Saved entries
Segment Open

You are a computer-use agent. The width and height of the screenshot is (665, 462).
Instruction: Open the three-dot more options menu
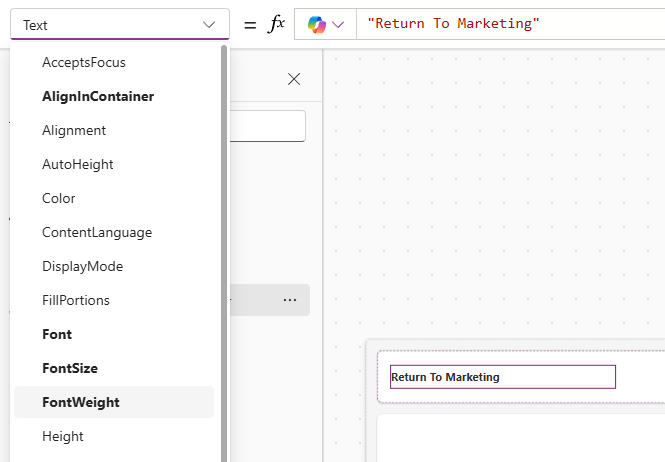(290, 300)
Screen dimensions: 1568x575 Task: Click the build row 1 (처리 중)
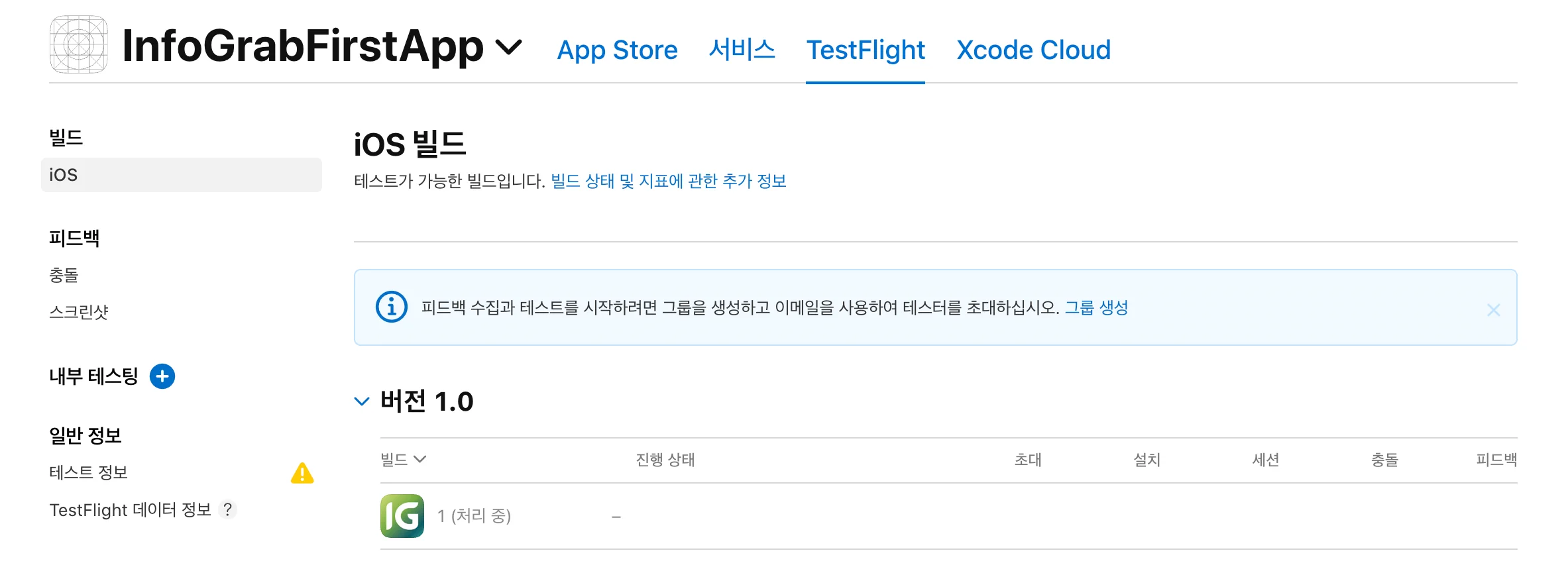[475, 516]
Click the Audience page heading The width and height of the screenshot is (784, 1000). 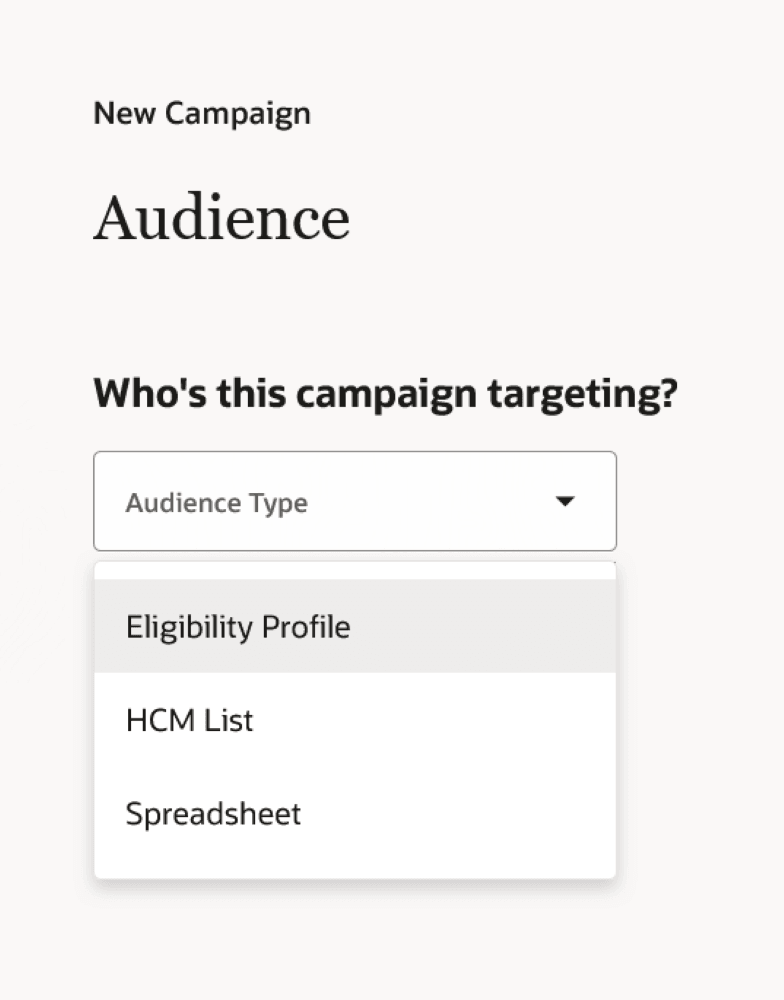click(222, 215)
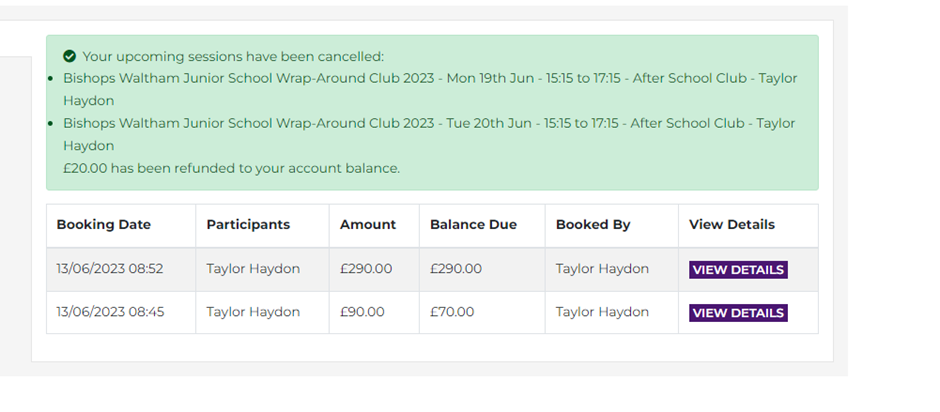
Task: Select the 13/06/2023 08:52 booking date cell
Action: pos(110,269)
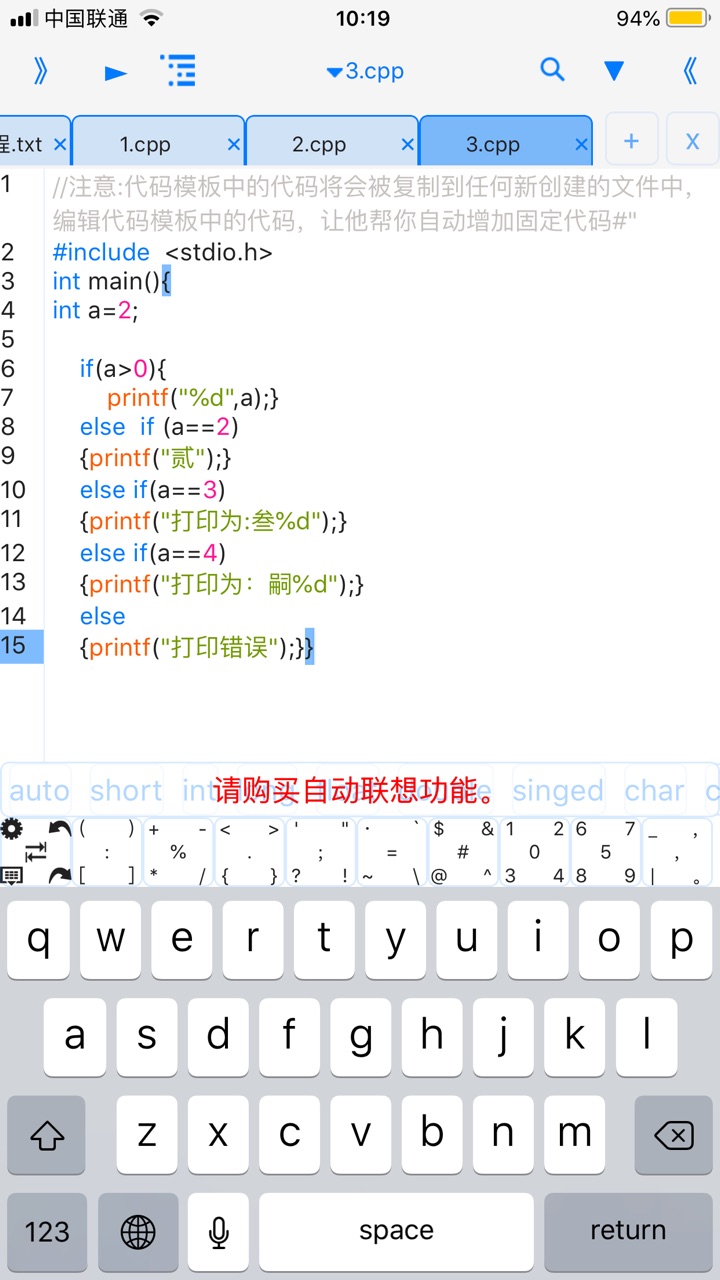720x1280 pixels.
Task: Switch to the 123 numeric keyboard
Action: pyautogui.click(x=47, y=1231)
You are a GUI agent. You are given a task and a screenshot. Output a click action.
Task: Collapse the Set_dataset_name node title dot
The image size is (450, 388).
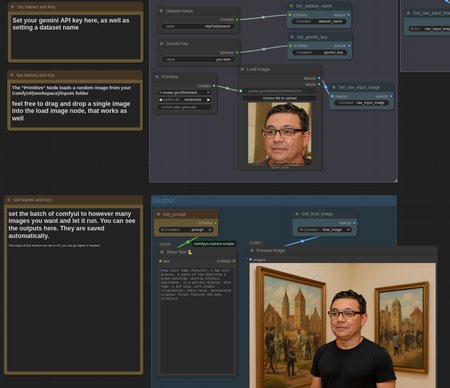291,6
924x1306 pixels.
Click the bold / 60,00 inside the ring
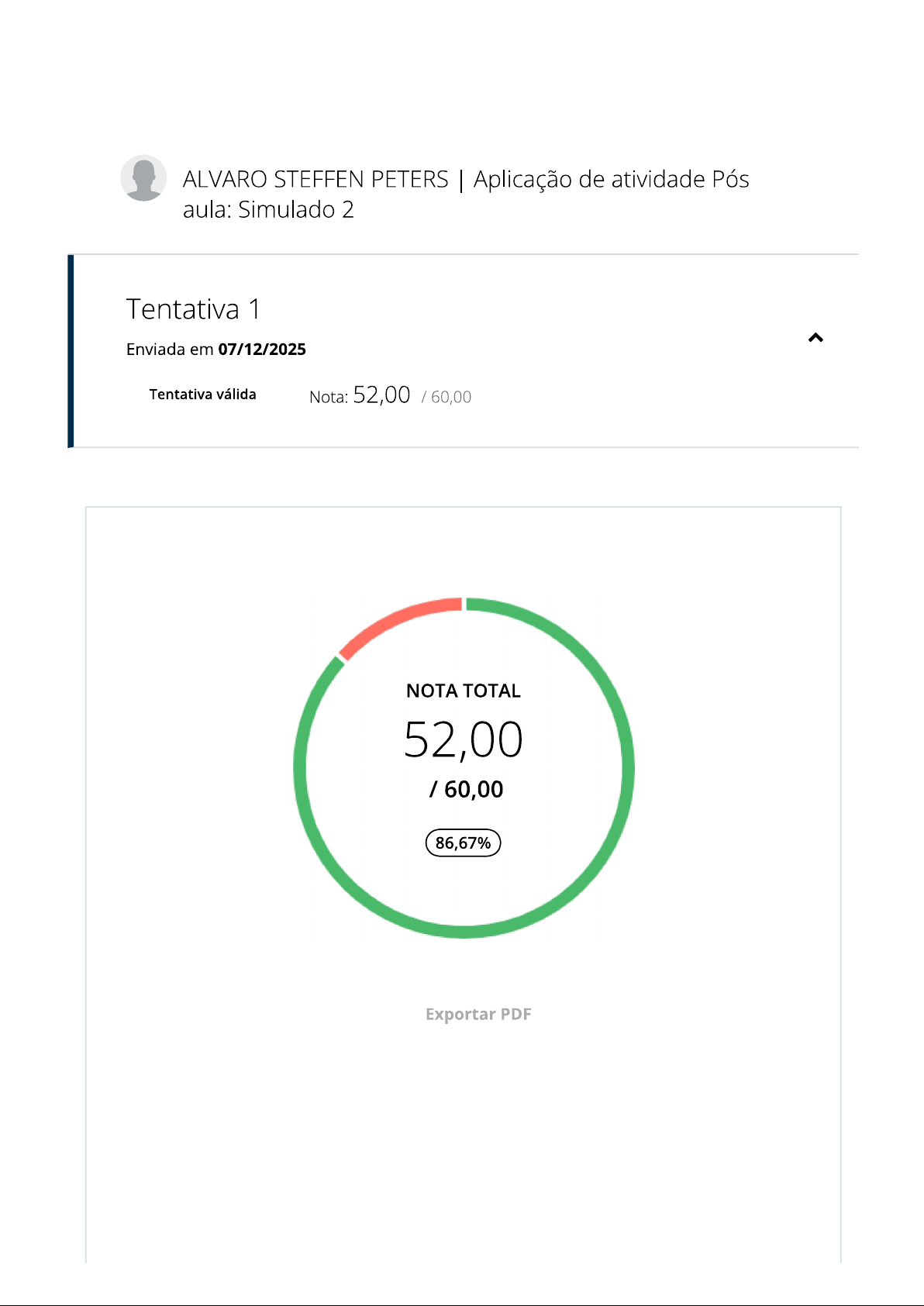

Segment Closed

Brief - Repeat exactly the lines above, starting at the one that contains "924x1306 pixels." and stopping at the last line of the entries, and leave out the pictures.

Finished task -
924x1306 pixels.
Click the bold / 60,00 inside the ring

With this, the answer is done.